そう言えば最後に眠ったのはいつだったか、などと考えているうちに、いつの間にか執務室から団員達の姿は消えていた。そろそろ昼になるので、昼食に向かったのだろう。
いつもなら自分も適当なところで切り上げて食事に出かけるところなのだが(できない日も多いが)、団員達の代わりなのかどうか、ひとりだけ執務室に残ったままでいる人物を見て眉をひそめた。
「どうした。なにか用か?」
扉のすぐ横で所在なさげに、というか不機嫌そうに仏頂面を見せている有紗に声をかける。珍しく彼女ひとりだった。悠介もプランクもいない。
有紗はこちらを見ていなかった。ただし別のなにかを見ているのではなく、単にこちらを見ないようにしているだけのようだが。極めてわかりやすい不機嫌のジェスチャーだった。よく見ると頬まで膨らませている。
「……悠介もぷらんくも、こないだからずーっと、なんかやってる」
「ああ。俺が頼んだからな」
そっぽを向いたまま言ってくる有紗に、椎名は書類をめくる手を止めて答えた。
「しすたーも、ずっといそがしそう」
「当然だろ」
こなさなければいけない仕事の量で言えば、萌衣も自分と大して変わらない。あまり人前に出ないようにしている自分よりも、むしろ彼女の方が気苦労は多いくらいだろう。
有紗はこちらへと視線を向けてきた。表情は変わっていなかったが。
「だから、のこってるのしーなだけ」
「……ほう。俺は忙しそうに見えないってか」
存分に棘を乗せて椎名は呻いたが、まあ知らなかったのだろうとは理解していた。悠介と有紗がこの街に来てまだ数日しか経っておらず、その間彼女がこの部屋を訪れるなど一度もなかった。基本的に余程のことがない限り自分はこの執務室に籠りっぱなしなので、要するに接点がなかったのだ。
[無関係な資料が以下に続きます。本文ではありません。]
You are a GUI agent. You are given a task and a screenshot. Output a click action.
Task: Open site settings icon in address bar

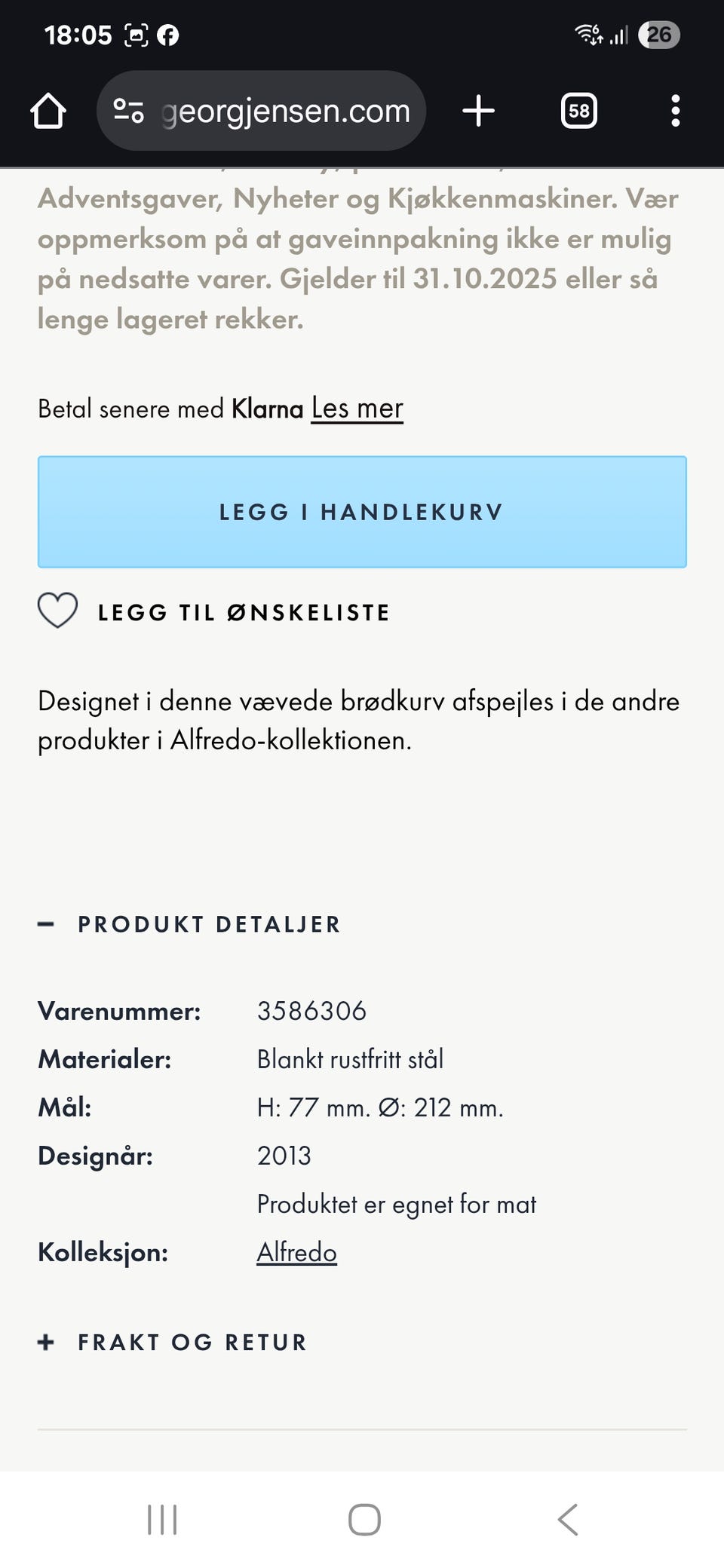point(128,111)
椎名は壁にかけられた時計を見た。他の団員が休憩を終えるまではまだ時間がある。
椅子から立ち上がり、部屋の扉に向かって歩いて行く。その手前で立ち止まり、有紗に向かって声をかけた。
「俺は今から悠介たちの様子を見に行くが、どうする? ついて来るか?」
「…………ついてく」
やや考え込むような素振りを見せてから、有紗は頷いた。正直なにを悩む必要があるのかと椎名は思ったが、この少女も一年の間に多少は変わったということなのだろう。赤子が世の中の道理を飲み込んでいくように。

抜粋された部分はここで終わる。